Minister, ik dank u voor het vragen van die verduidelijking. Ik kijk ook uit naar de documenten die daarvan komen. Als er decretale verduidelijkingen nodig zouden zijn, dan wil onze fractie die gerust maken.
Ik betreur verder dat instanties adviezen geven waar dan zaken niet in voorkomen die decretaal mogelijk zijn, zoals taalbadklassen in het lager onderwijs, ook voor niet-OKAN-leerlingen, zoals tot 3 uur Nederlands na school verplicht in het secundair onderwijs. Vrijheden die dit parlement geeft aan scholen, komen dus niet voor in adviezen. Als ik aan scholen zeg dat dat mag, dan zeggen ze dat dat niet kan, want dat het niet in het advies staat dat van hun koepel komt. Dat is werkelijk scholen hun vrijheid afnemen, scholen in hun vrijheid beperken. Meer zelfs, het is mogelijkheden die er zijn, inperken en niet meegeven aan scholen. Dat is het stuitende in dezen, naast, inderdaad, het signaal dat wordt gegeven dat alles zou moeten kunnen en nog goed zou zijn voor de leerling in kwestie ook. Maar goed, wij kijken verder uit naar het vervolg hiervan.
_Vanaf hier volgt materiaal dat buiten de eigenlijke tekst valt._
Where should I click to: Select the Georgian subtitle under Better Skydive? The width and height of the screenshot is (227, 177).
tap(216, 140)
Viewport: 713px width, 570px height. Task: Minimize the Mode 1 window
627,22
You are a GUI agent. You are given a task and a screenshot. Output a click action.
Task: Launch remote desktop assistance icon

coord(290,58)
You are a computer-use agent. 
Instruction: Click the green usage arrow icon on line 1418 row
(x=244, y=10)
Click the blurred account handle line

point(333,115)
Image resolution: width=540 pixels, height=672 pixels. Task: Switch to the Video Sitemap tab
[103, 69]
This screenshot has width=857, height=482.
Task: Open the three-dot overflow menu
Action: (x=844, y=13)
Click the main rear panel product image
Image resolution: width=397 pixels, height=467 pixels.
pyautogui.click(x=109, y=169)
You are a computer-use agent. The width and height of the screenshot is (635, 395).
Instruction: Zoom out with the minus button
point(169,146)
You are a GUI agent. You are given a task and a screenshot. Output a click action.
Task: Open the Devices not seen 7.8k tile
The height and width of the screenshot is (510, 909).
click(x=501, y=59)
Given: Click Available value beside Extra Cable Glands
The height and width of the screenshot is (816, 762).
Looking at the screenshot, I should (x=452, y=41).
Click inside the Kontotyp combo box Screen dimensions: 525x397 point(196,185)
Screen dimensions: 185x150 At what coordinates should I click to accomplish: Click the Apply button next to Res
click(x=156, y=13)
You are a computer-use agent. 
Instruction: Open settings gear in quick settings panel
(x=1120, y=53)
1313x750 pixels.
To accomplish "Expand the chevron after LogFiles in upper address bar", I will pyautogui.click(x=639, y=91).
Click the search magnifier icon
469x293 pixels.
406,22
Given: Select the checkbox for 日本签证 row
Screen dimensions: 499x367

De heer De Meyer heeft het woord.
Ik denk dat het belangrijk is dat we deze discussie zakelijk-genuanceerd voeren en dat er juridische duidelijkheid komt. Het is evident dat onze fractie daaraan wil meewerken.
Dat neemt niet weg dat ik persoonlijk vind – en dit zeg ik nog eens om elke verkeerde interpretatie achteraf te vermijden – dat een indeling op basis van thuistaal voor werkgroepjes geen beste keuze is, en dat ik het persoonlijk niet zou doen om leslokalen aan te duiden in een vreemde taal. Anderzijds kunnen we er echter moeilijk iets tegen hebben dat kinderen elkaar helpen in de thuistaal.
De vragen om uitleg zijn afgehandeld.